Según reconocen los máximos responsables de nuestra seguridad (el Ministerio del Interior), poco se puede hacer contra los “limpias". Aseguran que los conductores no tienen que “entregar contraprestación o cantidad monetaria alguna a cambio del ‘servicio’ prestado, pero la inquietud o el temor de que se puedan tomar ‘represalias’ contra el vehículo o contra la propia persona induce, de alguna manera, a acceder a lo solicitado".
¿Cómo actuar?

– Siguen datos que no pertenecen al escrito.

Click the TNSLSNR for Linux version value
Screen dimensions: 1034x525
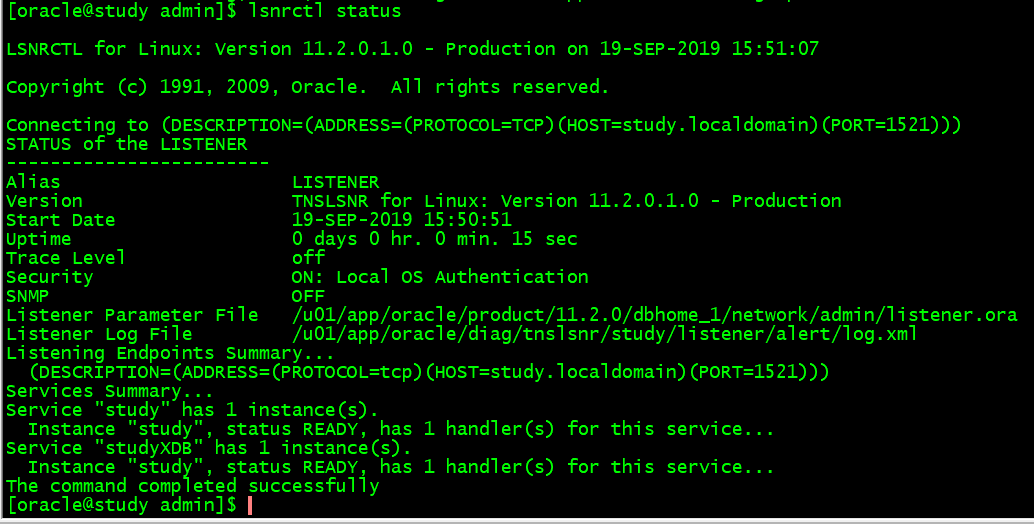[x=566, y=201]
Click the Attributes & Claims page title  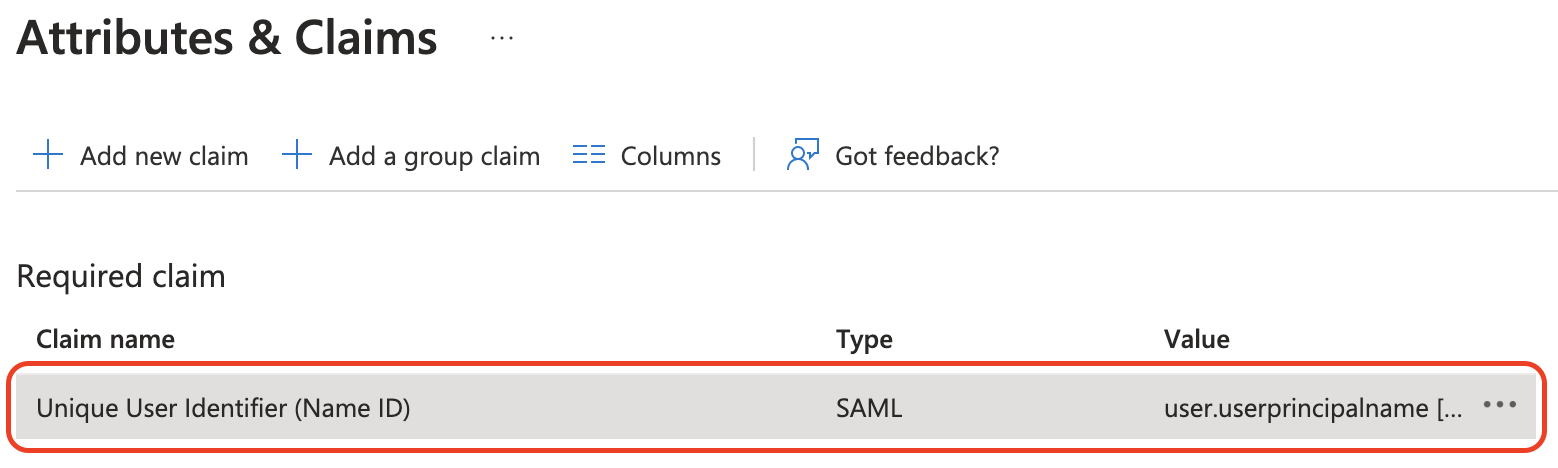pos(227,39)
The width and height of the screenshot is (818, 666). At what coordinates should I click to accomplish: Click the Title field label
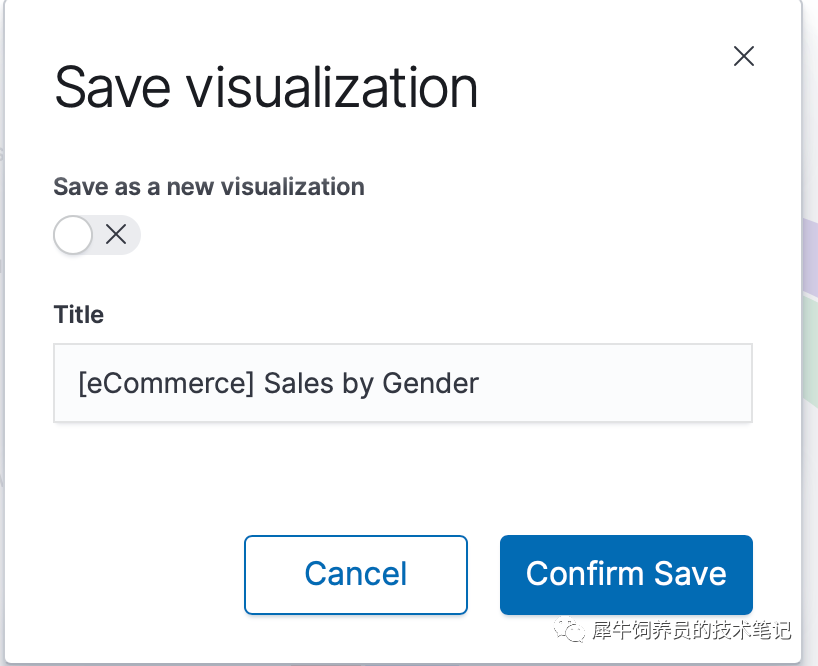coord(78,314)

Si hacemos caso a sus palabras, poco se puede lograr: “La mera expectativa de que tales ‘represalias’ vayan a tener lugar no justifica, en principio, intervención alguna de las Fuerzas y Cuerpos de Seguridad, salvo que tales actuaciones se lleven a cabo mediante amenazas o coacciones, en cuyo caso, lógicamente, el afectado puede requerir la intervención policial", explican desde el Ministerio del Interior.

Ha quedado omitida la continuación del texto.